En Afrique, parler de tribalisme est un abus de langage. Ç’aurait été merveilleux si nos dirigeants pratiquaient un véritable tribalisme : ils auraient au moins réglé les problèmes d’une partie de la population. En vérité, la politique chez nous n’est pas une affaire de tribu, c’est une affaire de famille. La mort du maréchal Idriss Déby, et son remplacement quasi automatique par son fils, en est un indéniable révélateur. Idriss Déby n’est pas un cas isolé, même si on a appris avec stupeur que son clan détenait à lui seul tous les leviers économiques et politiques du pays.

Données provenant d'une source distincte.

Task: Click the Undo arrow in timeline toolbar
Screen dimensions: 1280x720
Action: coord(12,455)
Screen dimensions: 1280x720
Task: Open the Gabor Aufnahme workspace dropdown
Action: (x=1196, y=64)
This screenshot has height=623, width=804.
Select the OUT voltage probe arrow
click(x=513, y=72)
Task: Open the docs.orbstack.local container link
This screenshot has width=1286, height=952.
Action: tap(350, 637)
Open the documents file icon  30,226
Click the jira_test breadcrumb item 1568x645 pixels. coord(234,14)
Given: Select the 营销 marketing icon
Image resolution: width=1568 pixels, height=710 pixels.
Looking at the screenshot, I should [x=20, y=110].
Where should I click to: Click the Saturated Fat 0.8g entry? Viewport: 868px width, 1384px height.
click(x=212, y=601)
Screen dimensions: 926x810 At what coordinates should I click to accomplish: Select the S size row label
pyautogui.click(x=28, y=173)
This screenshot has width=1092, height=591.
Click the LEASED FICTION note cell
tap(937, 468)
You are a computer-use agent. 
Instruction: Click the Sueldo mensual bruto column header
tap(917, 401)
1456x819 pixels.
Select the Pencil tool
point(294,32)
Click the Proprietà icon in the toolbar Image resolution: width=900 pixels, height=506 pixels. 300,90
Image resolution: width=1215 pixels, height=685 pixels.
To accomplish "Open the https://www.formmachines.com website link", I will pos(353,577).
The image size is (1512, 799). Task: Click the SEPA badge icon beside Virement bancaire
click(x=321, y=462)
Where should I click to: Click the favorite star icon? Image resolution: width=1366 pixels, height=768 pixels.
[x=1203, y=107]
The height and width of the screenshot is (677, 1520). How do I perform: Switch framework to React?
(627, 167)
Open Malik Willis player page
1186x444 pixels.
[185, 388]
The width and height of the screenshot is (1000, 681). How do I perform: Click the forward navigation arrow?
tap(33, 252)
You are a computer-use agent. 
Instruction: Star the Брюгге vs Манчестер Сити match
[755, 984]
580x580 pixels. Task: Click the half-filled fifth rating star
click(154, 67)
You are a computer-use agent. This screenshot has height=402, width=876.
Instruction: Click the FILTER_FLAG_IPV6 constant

Les méfaits de la parentèle
À une ou deux exceptions près, tous nos dirigeants sont vulnérables aux terribles méfaits de la parenté. La famille est une chose forte, une chose irrationnelle devant laquelle nous sommes tous impuissants. Surtout en Afrique où, nombreuse et impérative, elle se mêle de tout, décide de tout. Houphouët-Boigny savait ce qu’il faisait quand, dès le début de l’indépendance de la Côte d’Ivoire, il a chassé ses enfants du terrain de jeu politique. À l’inverse, ce sont les méfaits du clan familial qui ont eu raison de Sékou Touré. Ce sont ses frères et ses sœurs, ses cousins et ses neveux qui l’ont réduit au rang vil de dictateur sanguinaire, lui qui fut la figure charismatique du « Non » à de Gaulle.
De plus en plus contesté aussi bien au sein du peuple qu’au sein de son propre parti, il crut bien faire, à partir de 1967 de remplacer et son parti et son gouvernement par sa famille avec les désastreuses conséquences que l’on sait.